_Task statement_.
State how many lines in the entries below hold the string "icon", and give nothing besides that number.

_Exercise materials_.
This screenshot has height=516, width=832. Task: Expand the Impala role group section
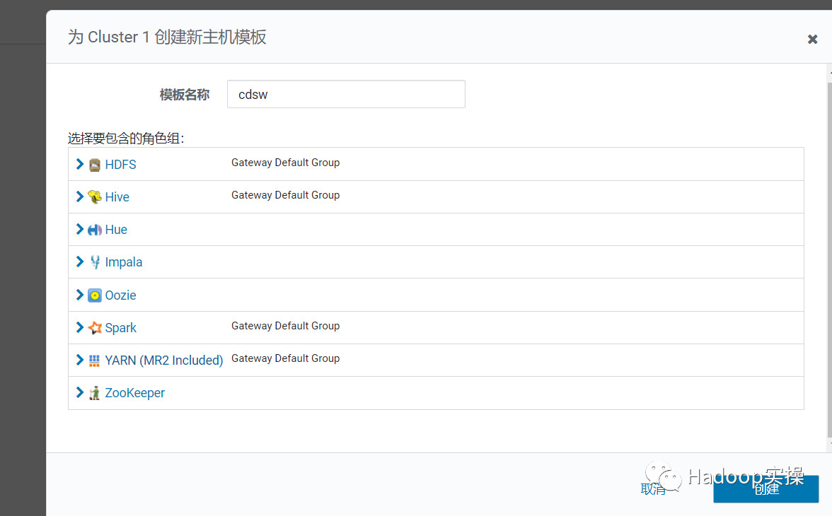(x=79, y=262)
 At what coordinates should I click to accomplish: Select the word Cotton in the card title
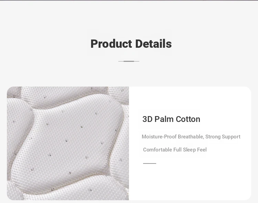(x=188, y=119)
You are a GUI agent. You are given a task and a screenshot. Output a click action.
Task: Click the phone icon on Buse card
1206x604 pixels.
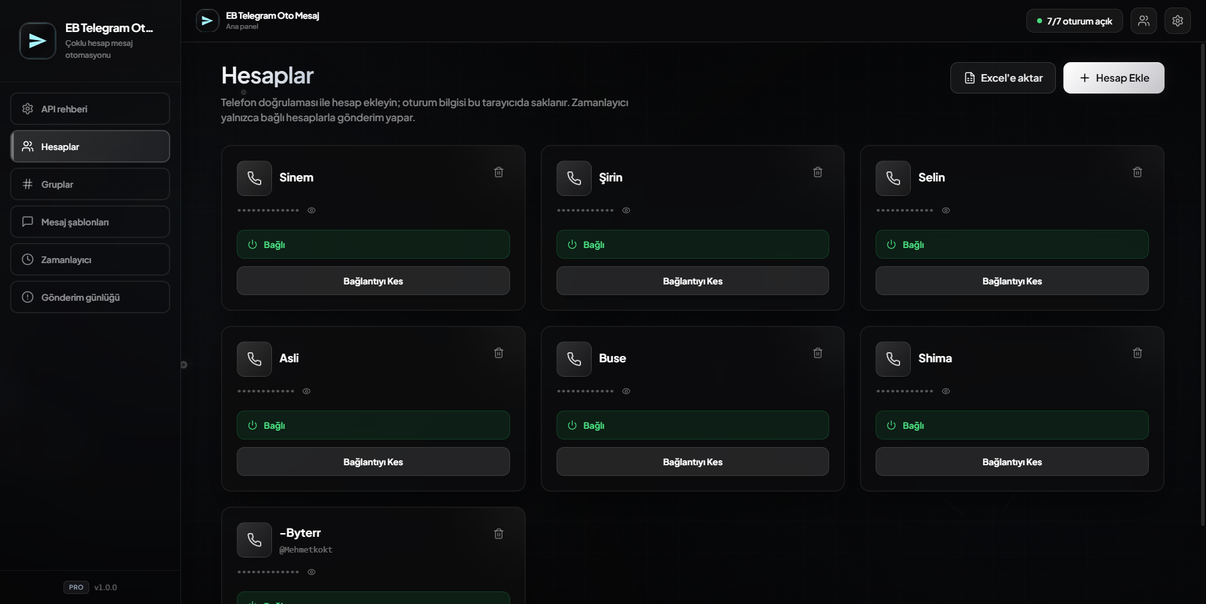574,359
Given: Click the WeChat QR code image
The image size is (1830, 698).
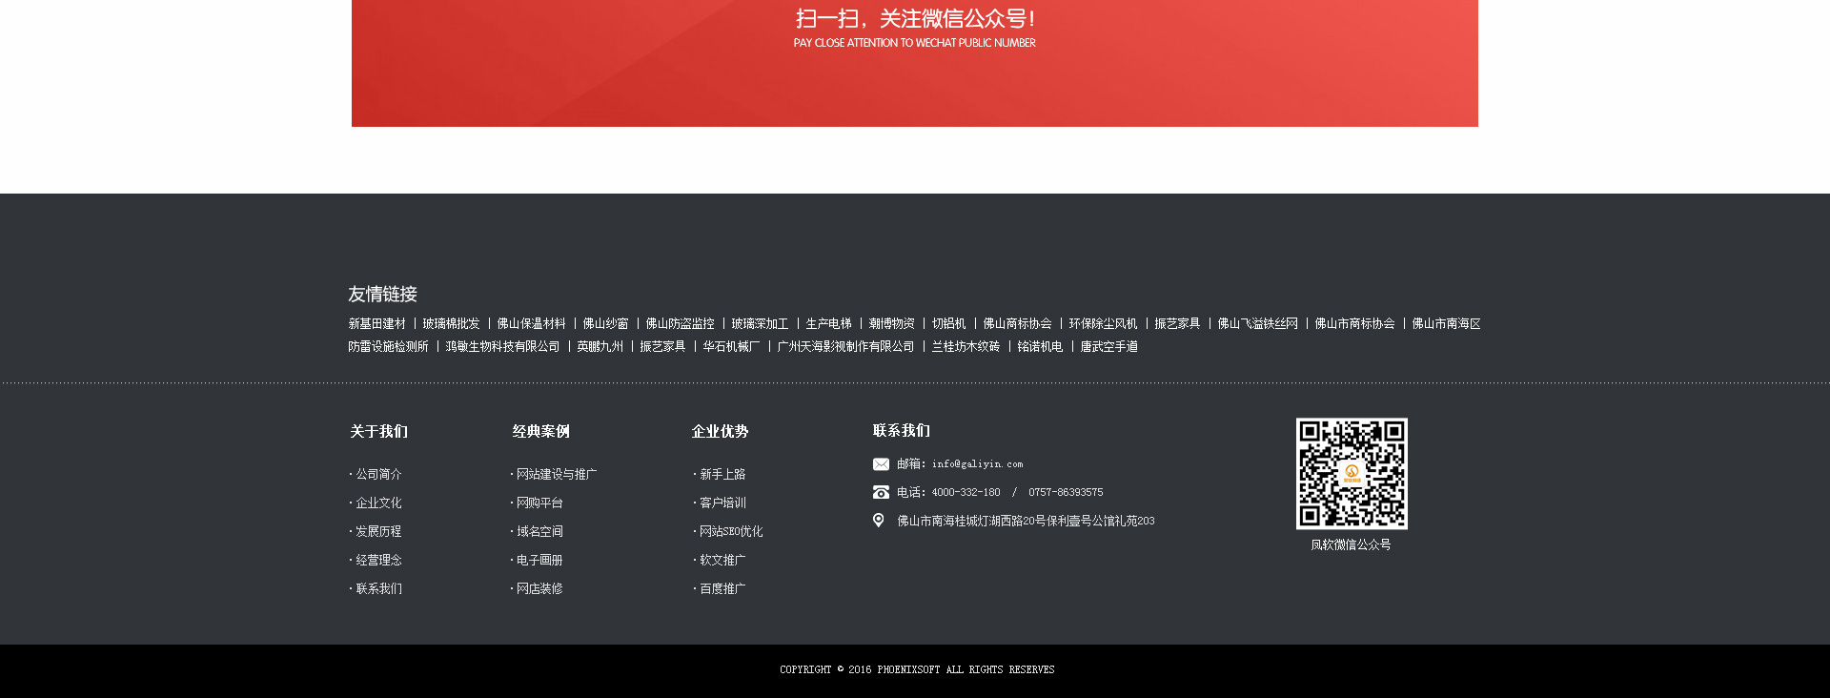Looking at the screenshot, I should pyautogui.click(x=1351, y=473).
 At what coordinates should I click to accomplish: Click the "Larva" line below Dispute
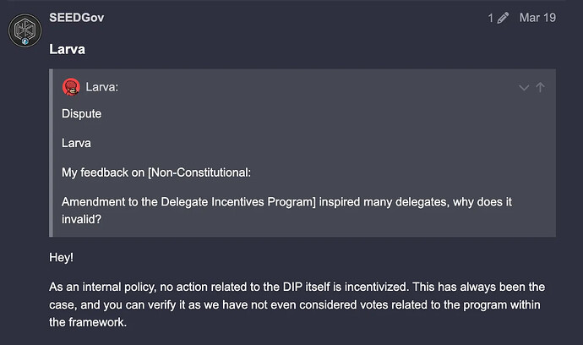[x=79, y=143]
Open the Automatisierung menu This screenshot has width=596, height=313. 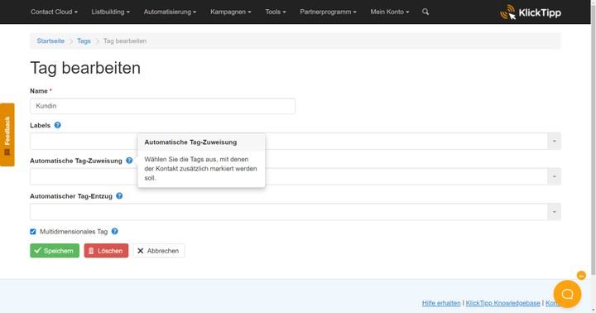click(x=170, y=12)
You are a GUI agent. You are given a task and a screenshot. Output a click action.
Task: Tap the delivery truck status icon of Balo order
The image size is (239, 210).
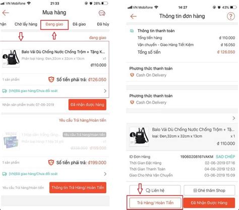click(5, 91)
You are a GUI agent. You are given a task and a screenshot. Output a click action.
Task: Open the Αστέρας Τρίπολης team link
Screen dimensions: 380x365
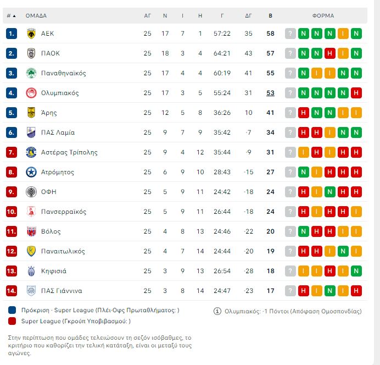[69, 152]
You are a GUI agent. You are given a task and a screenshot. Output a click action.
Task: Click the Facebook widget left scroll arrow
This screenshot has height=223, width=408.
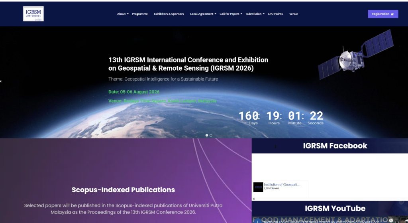click(254, 199)
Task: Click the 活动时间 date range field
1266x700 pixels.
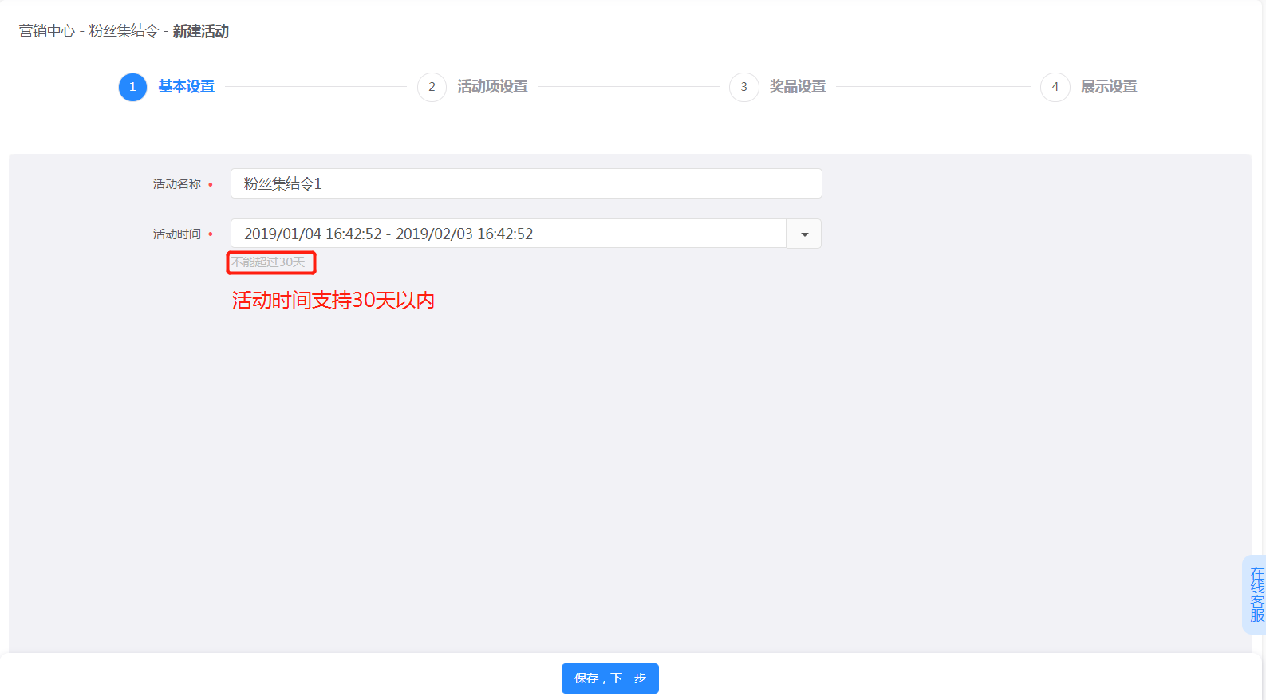Action: 508,234
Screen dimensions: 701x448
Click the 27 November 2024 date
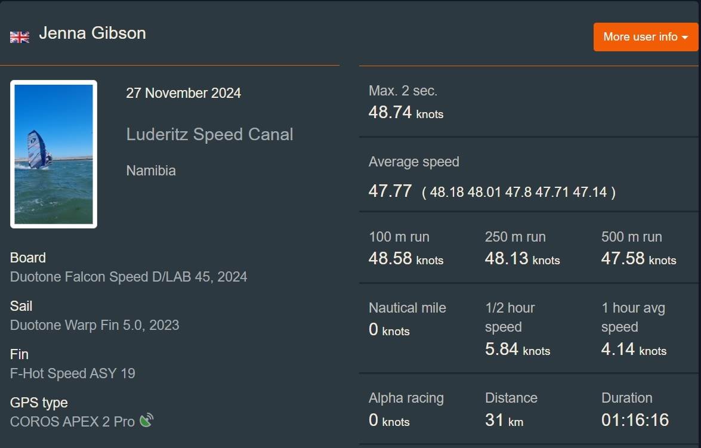[x=183, y=93]
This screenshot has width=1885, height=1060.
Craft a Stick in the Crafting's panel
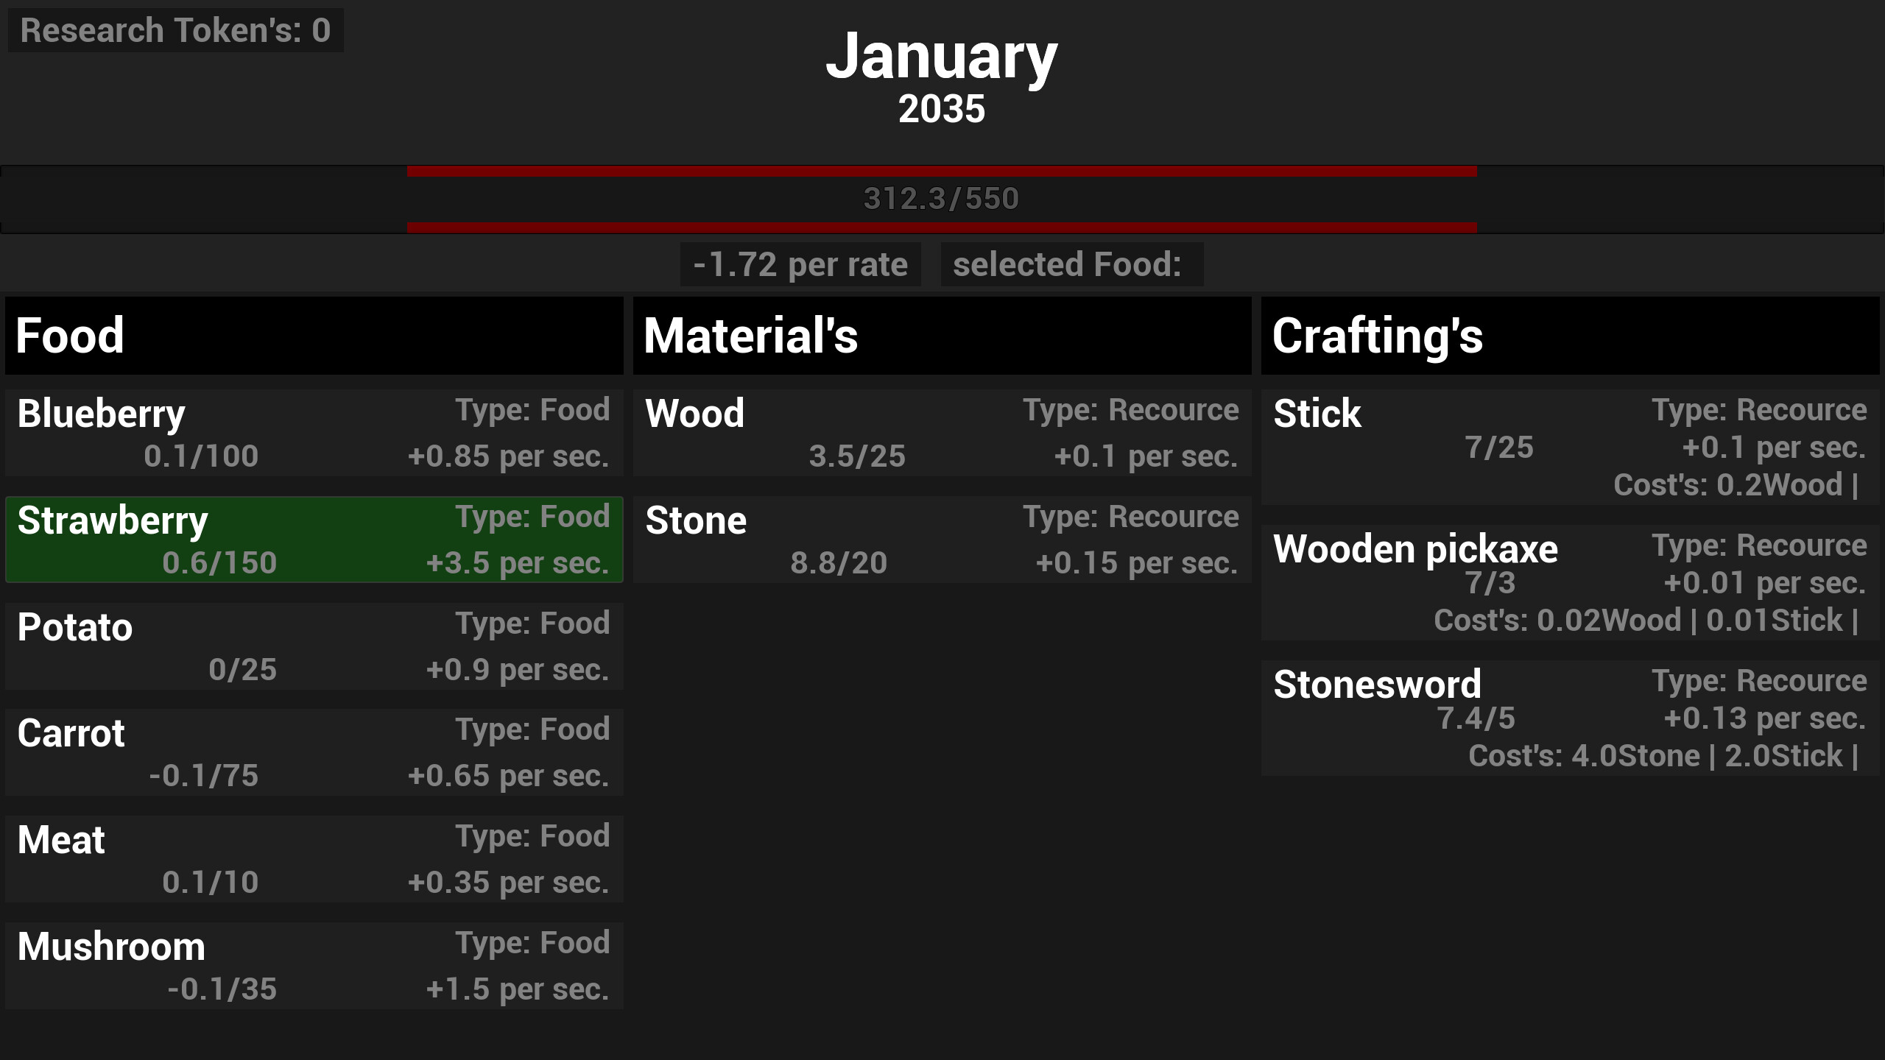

_Answer for the task_.
2